[What is being asked] Find every line in the records below that holds the word "text" and copy it.

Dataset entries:
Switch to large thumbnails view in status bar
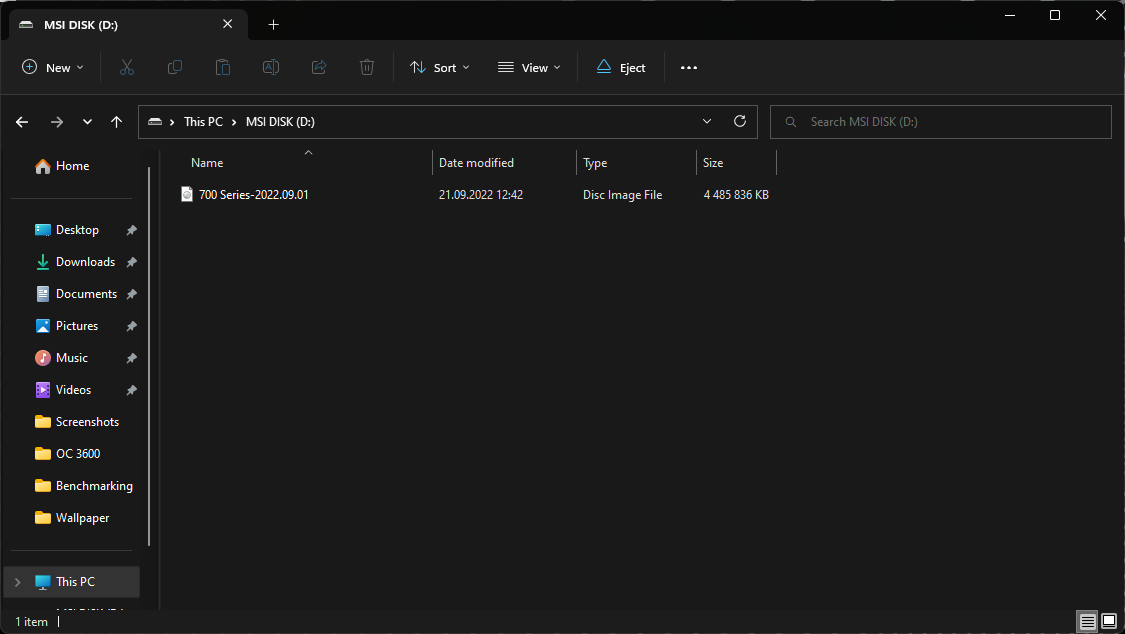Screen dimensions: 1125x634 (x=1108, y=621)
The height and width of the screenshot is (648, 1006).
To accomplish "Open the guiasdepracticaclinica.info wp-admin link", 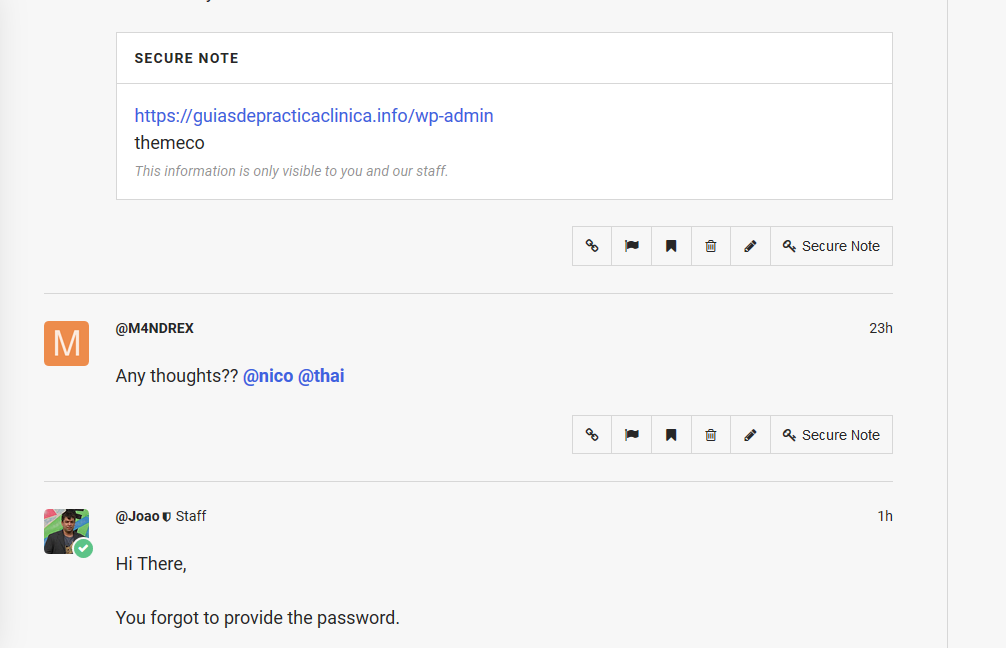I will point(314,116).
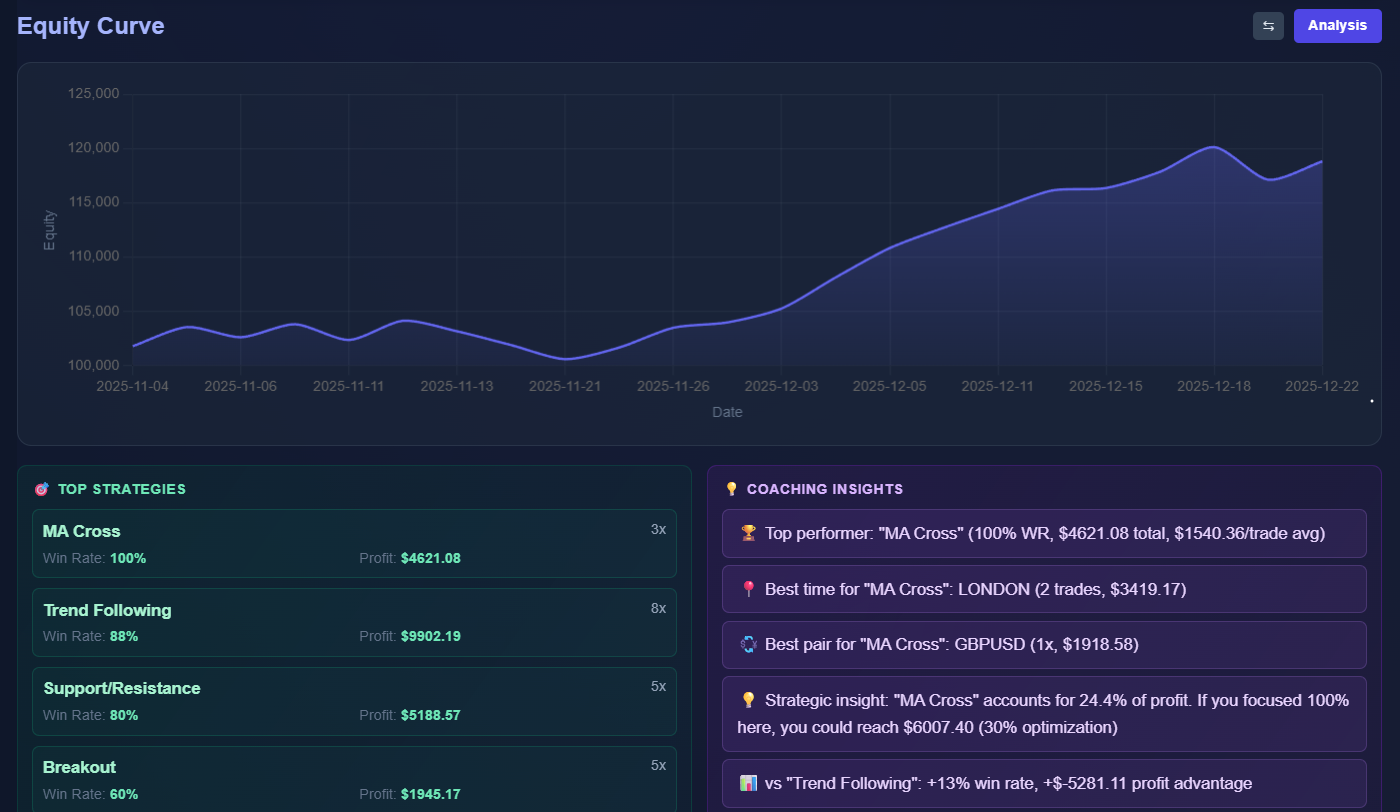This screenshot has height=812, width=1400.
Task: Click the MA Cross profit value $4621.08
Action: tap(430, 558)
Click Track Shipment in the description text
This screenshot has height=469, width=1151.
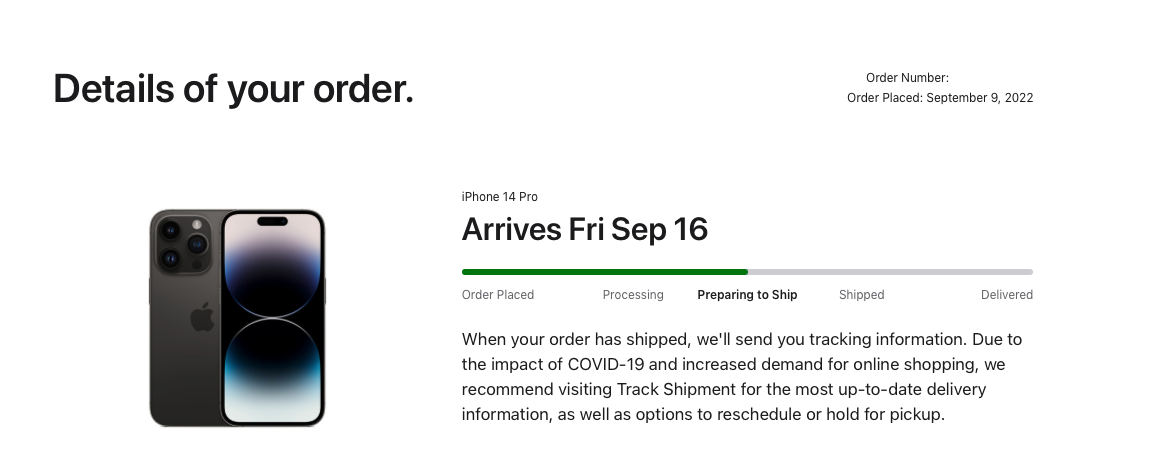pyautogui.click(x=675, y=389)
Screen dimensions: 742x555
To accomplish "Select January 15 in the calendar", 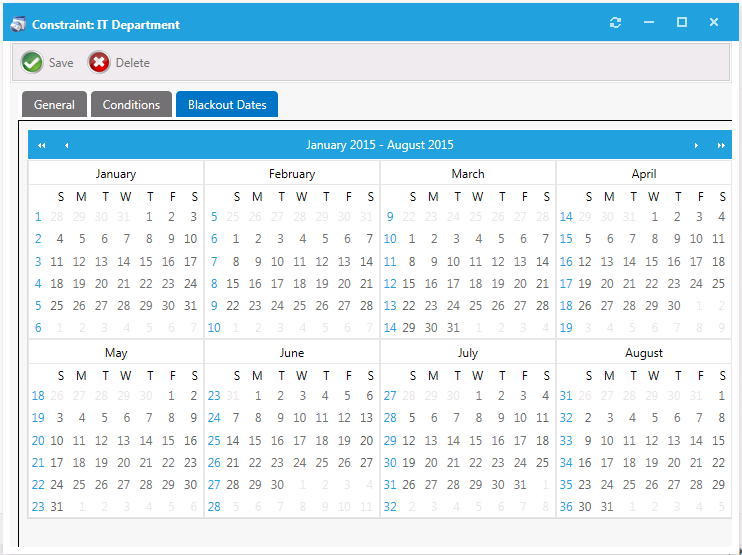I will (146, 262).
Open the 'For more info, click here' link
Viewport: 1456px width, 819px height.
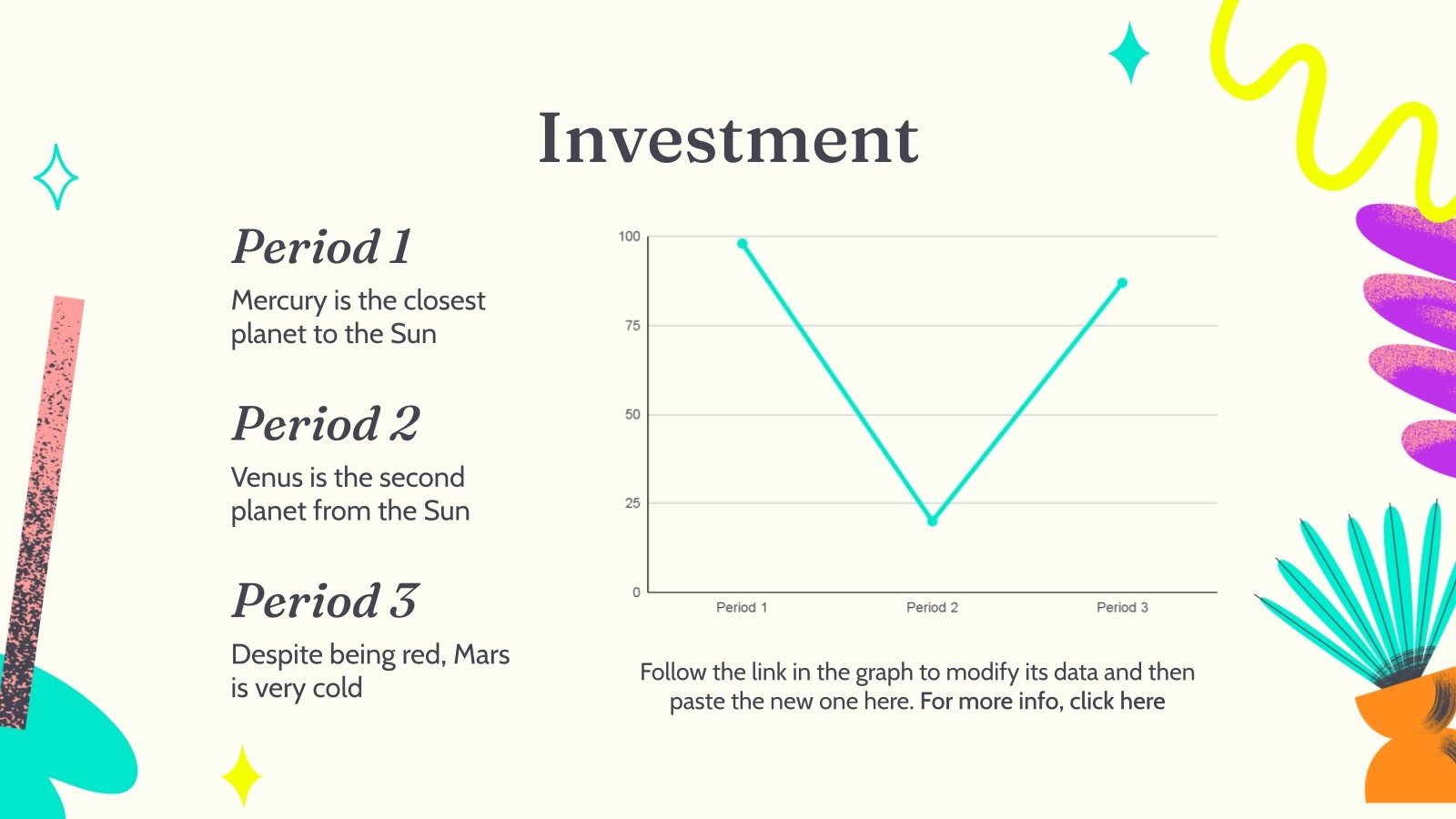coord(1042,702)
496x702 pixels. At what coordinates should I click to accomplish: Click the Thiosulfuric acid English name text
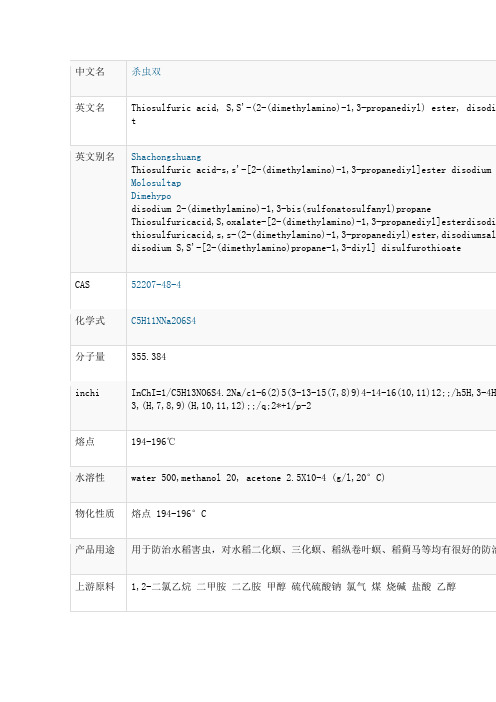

[Your response]
Click Track Shipment in the description text
496x702 pixels. At what coordinates should I click to accomplish: Click the Thiosulfuric acid English name text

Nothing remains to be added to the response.